Молчание. Улыбка исчезла. Необходимо было двигаться дальше. На все вопросы, связанные с семьей и местом проживания родителей, не было получено ответа. Адрес работы, имена сослуживцев, друзей и любовниц так же были не известны, а ответ заменяла тишина. Приходилось начинать импровизировать с вопросами и это дало свои плоды.
— Что видно из окна твоего кабинета на работе?
— Глобус.
— Что— что? — Ухватилась Волина за первый после долгого молчания ответ.
— Большой глобус.
— А где этот глобус находится?
— На здании.
— На каком здании?
— Напротив офиса. — Спокойно и рассудительно отвечал безымянный.
— А чем ты занимаешься на работе? — Продолжала Волина.
— Шереметьево. — Четко произнес он.
— Твой бизнес связан с Аэропортом Шереметьево?
— Да.
— А что именно ты делаешь в Аэропорту?
— Автобусы.
Из-за односложности его ответы были настолько не ясными и путанными, что пришлось переходить к другому методу опроса. Ольга записывала каждое слово, сказанное ее подопечным. Эти ответы были не понятны и ей, Они порождали еще большие вопросы, которые она в паузах пыталась быстро записать на обрывках тетрадных листов и передать Волиной.

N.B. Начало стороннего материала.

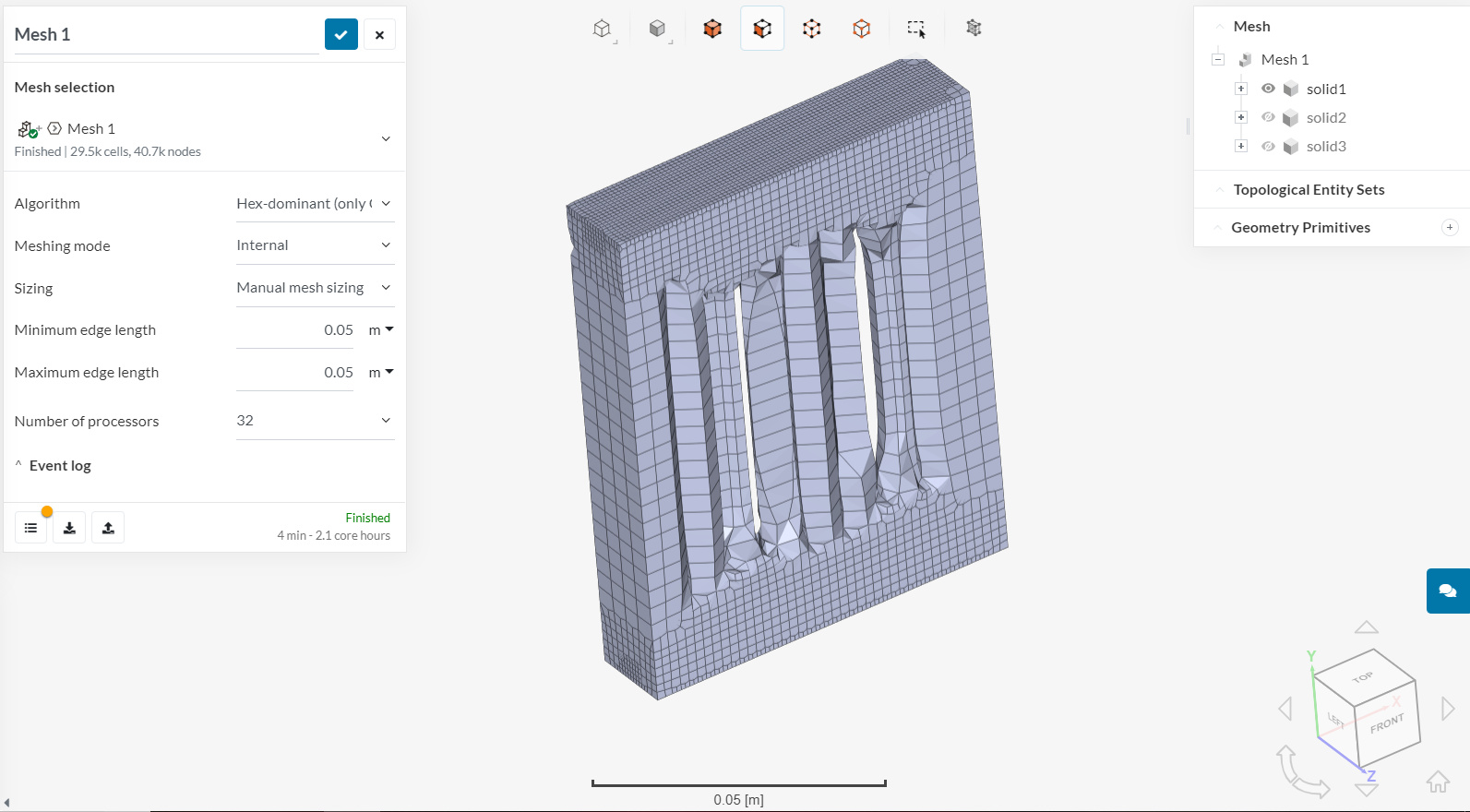Image resolution: width=1470 pixels, height=812 pixels.
Task: Toggle visibility of solid3
Action: click(x=1268, y=146)
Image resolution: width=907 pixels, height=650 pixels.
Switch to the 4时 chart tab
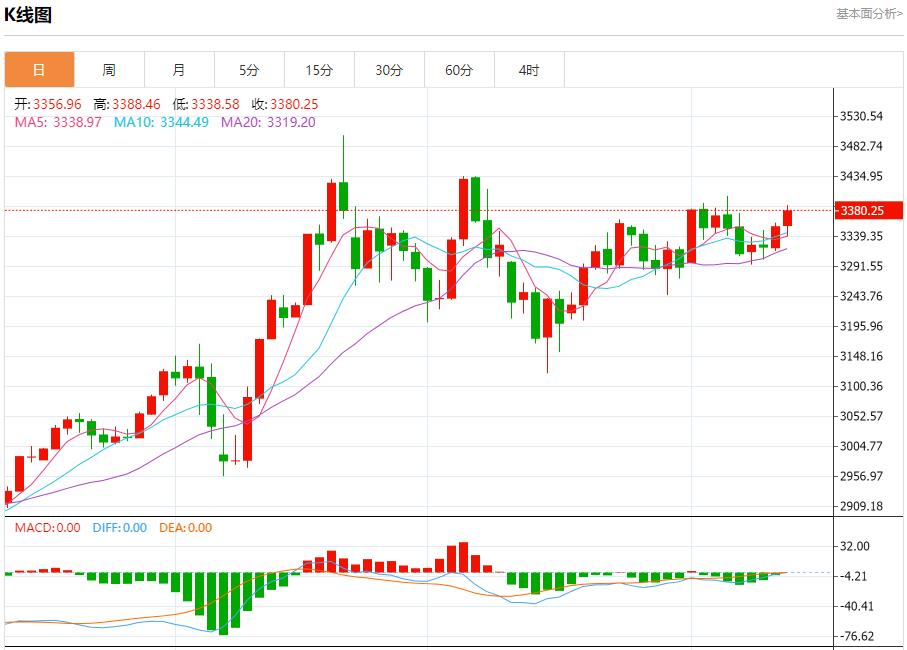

— Расскажи мне, что ты видишь у себя в кабинете? Какой он?
— Он большой и длинный. — Тихим голосом начал повествование пациент.
— У меня большой стол буквой «Т», много стульев. На столе два больших монитора. Шкафы с папками. Справа от стола маленький столик. На нем стоят еще два монитора и клавиатура от «Рейтора».
— А это только твой кабинет, или с тобой еще кто-нибудь сидит? — С большим интересом спросила врач.
— Нет только мой!
— А кто сидит в соседнем кабинете? — Прочитала вопрос, переданный Ольгой, Волина — Секретарша и охрана.
— Твоя Охрана?
— Да моя.
— Ты говорил, что ты живешь за городом в доме. Где это?
— Успенское. Там моя дача.
— А номер дачи какой? Или цвет дома? Что у тебя на даче есть?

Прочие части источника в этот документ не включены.